DATA FOR REVIEW Block Start

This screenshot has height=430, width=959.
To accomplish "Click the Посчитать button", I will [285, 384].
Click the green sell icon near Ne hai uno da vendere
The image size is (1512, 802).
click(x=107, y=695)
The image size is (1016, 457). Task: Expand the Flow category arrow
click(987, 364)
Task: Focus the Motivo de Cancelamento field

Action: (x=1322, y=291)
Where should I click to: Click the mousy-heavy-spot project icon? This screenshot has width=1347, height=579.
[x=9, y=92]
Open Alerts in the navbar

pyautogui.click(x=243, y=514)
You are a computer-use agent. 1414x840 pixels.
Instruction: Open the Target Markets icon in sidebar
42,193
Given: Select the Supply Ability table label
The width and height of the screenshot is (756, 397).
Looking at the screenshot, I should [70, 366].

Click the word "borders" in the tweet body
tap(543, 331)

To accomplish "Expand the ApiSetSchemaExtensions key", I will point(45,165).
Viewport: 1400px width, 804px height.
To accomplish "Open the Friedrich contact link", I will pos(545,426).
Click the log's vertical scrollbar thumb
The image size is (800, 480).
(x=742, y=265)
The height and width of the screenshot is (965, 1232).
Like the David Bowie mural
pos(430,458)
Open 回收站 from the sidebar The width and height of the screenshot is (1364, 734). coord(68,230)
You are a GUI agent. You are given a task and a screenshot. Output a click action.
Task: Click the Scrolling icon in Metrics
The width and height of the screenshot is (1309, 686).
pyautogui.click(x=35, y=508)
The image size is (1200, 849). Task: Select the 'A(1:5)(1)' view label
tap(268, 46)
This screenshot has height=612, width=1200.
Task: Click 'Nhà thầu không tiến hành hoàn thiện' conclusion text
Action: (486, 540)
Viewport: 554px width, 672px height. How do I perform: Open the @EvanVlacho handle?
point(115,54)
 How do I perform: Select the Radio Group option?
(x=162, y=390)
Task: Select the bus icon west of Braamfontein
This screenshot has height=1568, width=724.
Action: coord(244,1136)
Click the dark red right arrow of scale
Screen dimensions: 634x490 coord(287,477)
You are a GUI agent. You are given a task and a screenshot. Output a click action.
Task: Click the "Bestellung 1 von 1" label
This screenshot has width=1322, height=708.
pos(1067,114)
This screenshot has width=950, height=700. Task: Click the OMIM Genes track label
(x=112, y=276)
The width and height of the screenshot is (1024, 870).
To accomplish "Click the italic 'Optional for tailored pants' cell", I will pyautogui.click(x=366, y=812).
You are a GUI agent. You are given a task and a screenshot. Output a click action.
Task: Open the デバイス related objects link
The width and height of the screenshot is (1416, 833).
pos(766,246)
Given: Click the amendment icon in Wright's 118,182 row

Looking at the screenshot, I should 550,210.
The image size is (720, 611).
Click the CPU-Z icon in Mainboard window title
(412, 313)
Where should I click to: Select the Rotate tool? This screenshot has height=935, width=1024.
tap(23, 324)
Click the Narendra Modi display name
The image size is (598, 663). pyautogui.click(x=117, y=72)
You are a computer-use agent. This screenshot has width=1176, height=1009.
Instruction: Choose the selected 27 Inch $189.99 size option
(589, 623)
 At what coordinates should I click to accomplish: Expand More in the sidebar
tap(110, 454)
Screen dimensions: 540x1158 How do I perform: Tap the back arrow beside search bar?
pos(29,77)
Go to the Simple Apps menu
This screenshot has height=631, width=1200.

DATA FOR REVIEW Block End

Retyping every line above exactly is all that is needed.

This screenshot has height=430, width=959.
To accomplish "Click the Посчитать button", I will [285, 384].
Click the green sell icon near Ne hai uno da vendere
The image size is (1512, 802).
click(x=107, y=695)
The image size is (1016, 457). Task: Expand the Flow category arrow
click(987, 364)
Task: Focus the Motivo de Cancelamento field

Action: (x=1322, y=291)
Where should I click to: Click the mousy-heavy-spot project icon? This screenshot has width=1347, height=579.
[x=9, y=92]
Open Alerts in the navbar

pyautogui.click(x=243, y=514)
You are a computer-use agent. 1414x840 pixels.
Instruction: Open the Target Markets icon in sidebar
42,193
Given: Select the Supply Ability table label
The width and height of the screenshot is (756, 397).
Looking at the screenshot, I should [70, 366].

Click the word "borders" in the tweet body
tap(543, 331)

To accomplish "Expand the ApiSetSchemaExtensions key", I will point(45,165).
Viewport: 1400px width, 804px height.
To accomplish "Open the Friedrich contact link", I will pos(545,426).
Click the log's vertical scrollbar thumb
The image size is (800, 480).
(x=742, y=265)
The height and width of the screenshot is (965, 1232).
Like the David Bowie mural
pos(430,458)
Open 回收站 from the sidebar The width and height of the screenshot is (1364, 734). coord(68,230)
You are a GUI agent. You are given a task and a screenshot. Output a click action.
Task: Click the Scrolling icon in Metrics
The width and height of the screenshot is (1309, 686).
pyautogui.click(x=35, y=508)
The image size is (1200, 849). Task: Select the 'A(1:5)(1)' view label
tap(268, 46)
This screenshot has height=612, width=1200.
Task: Click 'Nhà thầu không tiến hành hoàn thiện' conclusion text
Action: (486, 540)
Viewport: 554px width, 672px height. How do I perform: Open the @EvanVlacho handle?
point(115,54)
 How do I perform: Select the Radio Group option?
(x=162, y=390)
Task: Select the bus icon west of Braamfontein
This screenshot has height=1568, width=724.
Action: coord(244,1136)
Click the dark red right arrow of scale
Screen dimensions: 634x490 coord(287,477)
You are a GUI agent. You are given a task and a screenshot. Output a click action.
Task: Click the "Bestellung 1 von 1" label
This screenshot has width=1322, height=708.
pos(1067,114)
This screenshot has width=950, height=700. Task: Click the OMIM Genes track label
(x=112, y=276)
The width and height of the screenshot is (1024, 870).
To accomplish "Click the italic 'Optional for tailored pants' cell", I will pyautogui.click(x=366, y=812).
You are a GUI agent. You are given a task and a screenshot. Output a click action.
Task: Open the デバイス related objects link
The width and height of the screenshot is (1416, 833).
pos(766,246)
Given: Click the amendment icon in Wright's 118,182 row

Looking at the screenshot, I should 550,210.
The image size is (720, 611).
Click the CPU-Z icon in Mainboard window title
(412, 313)
Where should I click to: Select the Rotate tool? This screenshot has height=935, width=1024.
tap(23, 324)
Click the Narendra Modi display name
The image size is (598, 663). pyautogui.click(x=117, y=72)
You are a computer-use agent. This screenshot has width=1176, height=1009.
Instruction: Choose the selected 27 Inch $189.99 size option
(589, 623)
 At what coordinates should I click to accomplish: Expand More in the sidebar
tap(110, 454)
Screen dimensions: 540x1158 How do I perform: Tap the back arrow beside search bar?
pos(29,77)
Go to the Simple Apps menu
This screenshot has height=631, width=1200.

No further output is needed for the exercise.